Growing up on the city’s eastside he worshiped and was baptized at Bethany Baptist Church and attended Cleveland Public Schools, where he formed lifetime friendships. In 1947 he graduated from East Technical High School, where in addition to studying electrical engineering, he ran track and was a three-year letterman.
He went on to the Ohio State University in Columbus, Ohio where at the time blacks couldn’t join campus organizations or reside on campus. But it was also there that he met the love of his life, a dance and physical education major, Joyce Marshall in 1948. Carl graduated from Ohio State in 1951. A year later the couple married upon Joyce’s graduation on June 8, 1952. They would have celebrated 71 years of marriage in June. To their union were born four children, Carl Clifton, Bruce Edward, Steven Eugene, and Yvette, who are blessed with a lifetime of memories “and stories” to sustain them.
A Time To Build
Back in Cleveland, Carl began working for the Cleveland Electric Illuminating Company (CEI) as a garage helper in 1952 a year after he and five other black hopefuls entered Western Reserve University law school. After graduating from law school in 1954 he transferred to CEI’s legal department. Through hard work and diligence, he moved up the corporate ladder eventually handling all the company’s litigation and legal matters, eventually retiring after 35 years as CEI’s secretary and general counsel.
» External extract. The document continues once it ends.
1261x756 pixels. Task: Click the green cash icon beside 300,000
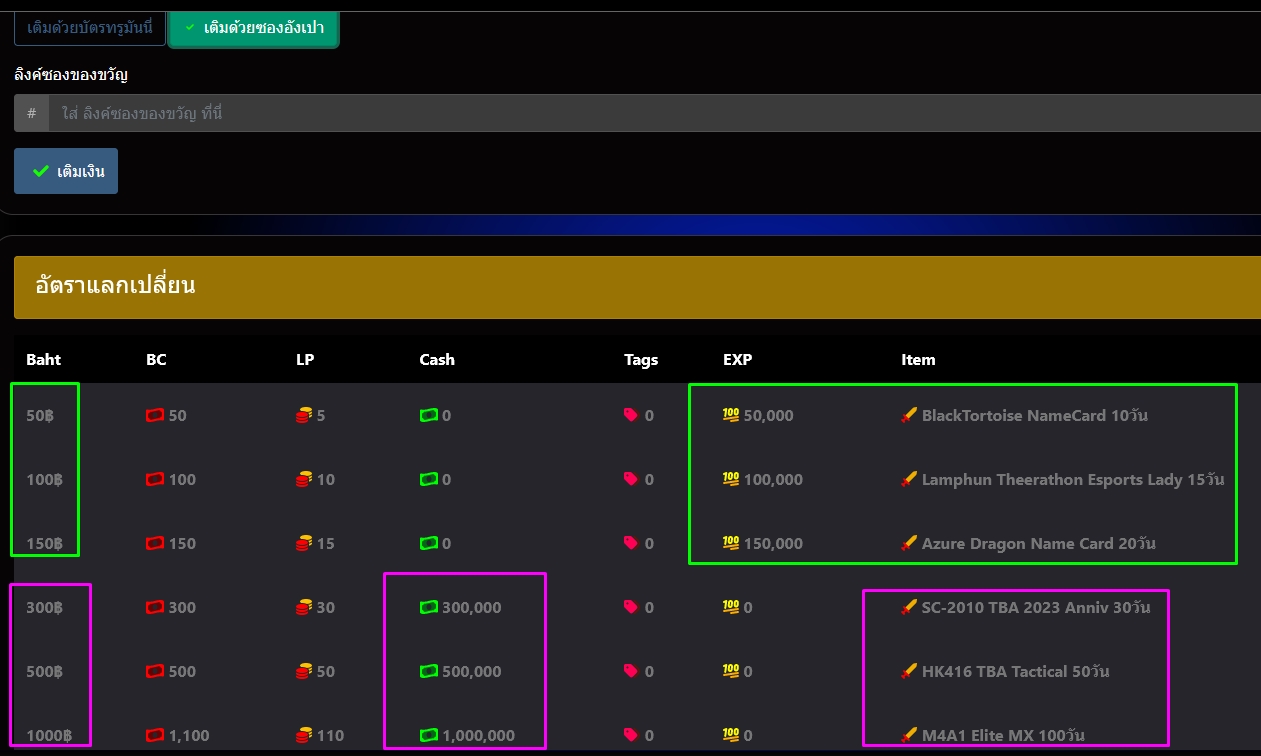(x=429, y=607)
It was also during these years that Carl followed the wisdom and examples of his mother and grandfather who were political activists who stood up against injustice and refused to let race determine their direction. He helped to write CEI’s affirmative action policy and recruited many blacks to the company. He was a life member of the NAACP as well as Alpha Phi Alpha Fraternity. Carl was co-founder of the Southeast Association of Fathers for Education (SAFE) that worked to improve schools and education in the Mt. Pleasant and Lee-Harvard neighborhoods in the 1960s. On August 28,1963, he attended the March on Washington for Jobs and Freedom.
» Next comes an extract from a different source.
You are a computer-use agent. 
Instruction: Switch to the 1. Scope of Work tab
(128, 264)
Carl served in various capacities as a board member of Karamu, Golden Age Center Association, Police Athletic League, Boys Club of Cleveland, the Lloyd O. Brown Law Scholarship Fund, the Neighborhood Centers Association, and Family Services Association of Cleveland.
He was also a member of Leadership Cleveland, Alpha Housing Inc., Ambassadors Club, Norman Minor Bar Association, the Bratenahl One Condominium Association, the Visiting Committee of the Case Western Reserve Law School, and the Cleveland, Cuyahoga, Ohio, American and National Bar Associations.
In 1969, Carl received a Certificate of Appreciation from Vice President Humphrey’s Plans for Progress serving as a motivational speaker at several predominately black colleges and high schools in Ohio, Florida and North Carolina; and a Meritorious Service Award from the Cleveland Bar Association in 1972 for various association committee assignments and chairmanships.
A Time To Laugh
Carl had a passion for travel, visiting dozens of countries and exotic locales across the globe with Joyce and a cadre of friends, many of whom were “chosen family,” including the Burks and Browns. He loved spending time with his children and grandchildren. He was an avid reader and crossword puzzler, who also enjoyed cooking, fishing, playing golf, and a good glass of scotch.
Carl leaves to mourn his loving wife of 70 years Joyce Chancellor; sons Carl Clifton (Cristal), Bruce Edward (Cathie), Steven Eugene (Millicent); daughter, Yvette Green (Christopher); grandchildren, Alexis Chancellor (Otis Morris), Kyle Chancellor, Tyler Chancellor, Ingrid Chancellor, Constance Chancellor, Kendall Chancellor, Marquette Williams (Deziree), Christian Green (Pavla), Cortland Akine and a host of cousins, nieces, nephews, and friends.